PetaPixel

AP Takes Legal Action for the Release of bin Laden Death Photos

President Obama announced last week that photographs of Osama bin Laden’s body would not be released to the public due to concerns that it would incite violence and hatred, but a number of news agencies and advocacy groups are attempting to have them released using a Freedom of Information Act request. The Associated Press is one of the agencies that filed a FOIA request (they’re also requesting that video of the raid be released), and the US government has 20 days to respond.

Photographer Chase Jarvis points out that this is a good example that shows the enduring power of the photograph:

If you’re wondering why, the answer is simple.
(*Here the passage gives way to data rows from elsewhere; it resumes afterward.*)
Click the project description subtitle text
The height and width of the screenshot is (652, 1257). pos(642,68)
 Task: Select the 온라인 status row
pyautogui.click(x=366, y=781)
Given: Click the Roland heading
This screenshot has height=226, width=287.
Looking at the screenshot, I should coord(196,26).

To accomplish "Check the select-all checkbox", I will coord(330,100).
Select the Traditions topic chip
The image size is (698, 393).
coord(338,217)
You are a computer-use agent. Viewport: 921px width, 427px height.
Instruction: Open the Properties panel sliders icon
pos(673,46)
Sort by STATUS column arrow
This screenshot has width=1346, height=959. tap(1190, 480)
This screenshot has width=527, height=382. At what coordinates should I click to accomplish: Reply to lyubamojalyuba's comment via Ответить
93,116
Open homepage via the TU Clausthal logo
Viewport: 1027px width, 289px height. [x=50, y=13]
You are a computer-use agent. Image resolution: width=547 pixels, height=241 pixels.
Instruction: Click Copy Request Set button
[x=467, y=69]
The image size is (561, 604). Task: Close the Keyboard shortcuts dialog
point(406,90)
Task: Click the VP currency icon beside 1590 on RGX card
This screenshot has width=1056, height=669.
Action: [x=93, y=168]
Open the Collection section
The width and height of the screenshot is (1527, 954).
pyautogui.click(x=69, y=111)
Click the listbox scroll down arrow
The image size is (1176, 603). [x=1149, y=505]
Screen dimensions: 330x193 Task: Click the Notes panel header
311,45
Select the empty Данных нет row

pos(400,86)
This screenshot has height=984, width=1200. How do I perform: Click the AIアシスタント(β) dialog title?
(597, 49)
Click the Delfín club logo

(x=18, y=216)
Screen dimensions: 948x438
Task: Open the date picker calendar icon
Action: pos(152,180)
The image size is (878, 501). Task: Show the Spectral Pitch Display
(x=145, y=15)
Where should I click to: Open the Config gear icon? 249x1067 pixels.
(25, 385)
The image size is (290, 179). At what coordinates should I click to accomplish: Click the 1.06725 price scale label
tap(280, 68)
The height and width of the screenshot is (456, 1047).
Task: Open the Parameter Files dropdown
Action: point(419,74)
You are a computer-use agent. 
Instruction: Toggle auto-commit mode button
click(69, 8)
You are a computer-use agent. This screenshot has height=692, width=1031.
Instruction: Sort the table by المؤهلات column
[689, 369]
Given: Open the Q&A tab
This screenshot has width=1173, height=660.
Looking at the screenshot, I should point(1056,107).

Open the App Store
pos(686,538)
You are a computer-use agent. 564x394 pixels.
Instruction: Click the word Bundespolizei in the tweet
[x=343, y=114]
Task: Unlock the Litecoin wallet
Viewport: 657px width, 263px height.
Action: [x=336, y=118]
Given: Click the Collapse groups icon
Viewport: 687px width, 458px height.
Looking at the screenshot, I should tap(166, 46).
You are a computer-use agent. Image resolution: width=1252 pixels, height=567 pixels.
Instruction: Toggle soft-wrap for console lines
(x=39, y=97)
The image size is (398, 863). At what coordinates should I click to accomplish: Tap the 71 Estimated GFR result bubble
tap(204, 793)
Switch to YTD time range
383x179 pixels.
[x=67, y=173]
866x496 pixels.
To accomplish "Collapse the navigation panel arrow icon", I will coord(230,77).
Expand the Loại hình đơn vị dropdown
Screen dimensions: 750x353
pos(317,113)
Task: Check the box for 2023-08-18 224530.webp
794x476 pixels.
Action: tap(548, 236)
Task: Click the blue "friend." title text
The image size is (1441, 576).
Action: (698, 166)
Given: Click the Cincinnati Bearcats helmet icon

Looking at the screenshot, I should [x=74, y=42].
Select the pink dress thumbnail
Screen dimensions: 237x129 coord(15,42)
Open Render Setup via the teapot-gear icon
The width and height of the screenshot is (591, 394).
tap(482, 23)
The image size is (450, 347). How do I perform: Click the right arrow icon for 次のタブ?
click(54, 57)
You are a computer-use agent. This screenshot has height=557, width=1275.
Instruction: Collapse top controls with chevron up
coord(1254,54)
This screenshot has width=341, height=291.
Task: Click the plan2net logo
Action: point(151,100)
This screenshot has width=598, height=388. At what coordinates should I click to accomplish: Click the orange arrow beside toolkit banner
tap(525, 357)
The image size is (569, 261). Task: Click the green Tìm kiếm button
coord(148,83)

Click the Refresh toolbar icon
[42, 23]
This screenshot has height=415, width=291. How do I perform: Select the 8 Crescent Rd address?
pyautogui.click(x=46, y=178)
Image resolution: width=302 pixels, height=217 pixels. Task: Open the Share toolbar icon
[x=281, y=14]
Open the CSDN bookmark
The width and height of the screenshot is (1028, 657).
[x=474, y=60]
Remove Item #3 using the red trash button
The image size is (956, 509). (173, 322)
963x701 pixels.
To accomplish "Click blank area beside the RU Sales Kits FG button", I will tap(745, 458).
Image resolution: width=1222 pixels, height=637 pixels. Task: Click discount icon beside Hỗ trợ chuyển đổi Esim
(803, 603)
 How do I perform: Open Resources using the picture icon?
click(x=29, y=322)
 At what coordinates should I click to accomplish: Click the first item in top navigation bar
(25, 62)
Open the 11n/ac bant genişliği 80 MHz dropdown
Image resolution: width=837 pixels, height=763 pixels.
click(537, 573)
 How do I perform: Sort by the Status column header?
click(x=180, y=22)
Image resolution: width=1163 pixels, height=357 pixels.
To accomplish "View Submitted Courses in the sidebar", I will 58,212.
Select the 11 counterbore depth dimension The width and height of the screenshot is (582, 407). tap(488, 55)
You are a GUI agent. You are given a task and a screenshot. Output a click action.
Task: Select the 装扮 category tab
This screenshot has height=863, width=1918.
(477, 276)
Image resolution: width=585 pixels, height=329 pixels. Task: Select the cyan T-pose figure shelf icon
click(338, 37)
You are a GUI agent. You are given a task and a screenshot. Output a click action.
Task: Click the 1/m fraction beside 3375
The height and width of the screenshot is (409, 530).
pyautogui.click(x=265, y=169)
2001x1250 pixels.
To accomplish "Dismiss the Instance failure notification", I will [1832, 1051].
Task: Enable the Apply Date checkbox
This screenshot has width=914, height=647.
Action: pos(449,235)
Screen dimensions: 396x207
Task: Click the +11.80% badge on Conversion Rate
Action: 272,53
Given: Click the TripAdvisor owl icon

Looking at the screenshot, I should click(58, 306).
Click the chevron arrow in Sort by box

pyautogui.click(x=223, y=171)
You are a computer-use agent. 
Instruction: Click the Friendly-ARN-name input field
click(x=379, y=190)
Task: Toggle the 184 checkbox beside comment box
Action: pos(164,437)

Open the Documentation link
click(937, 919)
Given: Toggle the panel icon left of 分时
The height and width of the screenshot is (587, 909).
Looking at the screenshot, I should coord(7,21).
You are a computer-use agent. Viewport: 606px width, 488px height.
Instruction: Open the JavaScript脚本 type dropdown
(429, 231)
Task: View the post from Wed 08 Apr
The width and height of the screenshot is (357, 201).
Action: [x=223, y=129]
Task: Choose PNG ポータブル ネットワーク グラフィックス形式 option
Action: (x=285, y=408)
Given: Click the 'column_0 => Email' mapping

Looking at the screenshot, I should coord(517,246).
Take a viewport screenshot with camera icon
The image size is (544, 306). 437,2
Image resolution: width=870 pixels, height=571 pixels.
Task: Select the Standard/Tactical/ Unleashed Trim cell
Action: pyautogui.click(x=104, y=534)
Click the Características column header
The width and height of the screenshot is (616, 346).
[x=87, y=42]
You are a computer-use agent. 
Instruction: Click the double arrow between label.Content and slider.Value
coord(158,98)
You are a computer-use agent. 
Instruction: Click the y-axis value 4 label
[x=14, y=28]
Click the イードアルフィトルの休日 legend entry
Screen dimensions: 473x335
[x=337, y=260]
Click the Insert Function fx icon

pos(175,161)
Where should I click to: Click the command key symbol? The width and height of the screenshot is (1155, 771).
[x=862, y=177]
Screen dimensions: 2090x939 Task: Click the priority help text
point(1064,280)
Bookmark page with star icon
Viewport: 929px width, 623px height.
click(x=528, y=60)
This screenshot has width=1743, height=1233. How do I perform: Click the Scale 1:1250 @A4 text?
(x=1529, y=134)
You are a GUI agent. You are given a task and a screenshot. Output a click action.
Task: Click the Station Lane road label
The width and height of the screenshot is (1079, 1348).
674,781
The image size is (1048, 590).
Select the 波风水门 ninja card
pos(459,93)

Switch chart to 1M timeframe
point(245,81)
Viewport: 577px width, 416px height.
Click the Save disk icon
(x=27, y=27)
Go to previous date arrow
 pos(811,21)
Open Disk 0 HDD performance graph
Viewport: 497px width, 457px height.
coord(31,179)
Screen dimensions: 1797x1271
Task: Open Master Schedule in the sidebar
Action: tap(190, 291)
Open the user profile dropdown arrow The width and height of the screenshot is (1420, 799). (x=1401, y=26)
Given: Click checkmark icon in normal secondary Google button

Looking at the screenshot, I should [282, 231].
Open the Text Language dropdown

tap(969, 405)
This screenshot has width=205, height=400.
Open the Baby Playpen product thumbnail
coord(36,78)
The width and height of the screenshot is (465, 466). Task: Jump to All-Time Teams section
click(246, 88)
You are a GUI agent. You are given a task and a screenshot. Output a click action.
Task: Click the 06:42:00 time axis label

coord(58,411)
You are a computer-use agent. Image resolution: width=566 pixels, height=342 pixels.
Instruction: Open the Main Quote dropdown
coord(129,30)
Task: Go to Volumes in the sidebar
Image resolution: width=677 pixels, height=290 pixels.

A photograph–an image–is an incredibly powerful thing. It can be a tool, intentionally or incidentally. It can tell an entire story of a month, year, decade, or a generation, captured in perhaps just 1/1000 of a second. An image change a life, end a war, start a riot, bring someone joy, inspire a revolution, open or close a debate. An image can move the world.

The Guardian also published an interesting article discussing the debate raging over whether the photograph — which they call “the world’s most incendiary image” — should be released.

Photography, for better or worse, possesses this immediate power in a way that words – too reflective – and the moving image – too animated – do not. It is a moment, freeze-framed forever.

Do you think the photographs and videos captured during and after the raid should be made public as part of our historical record?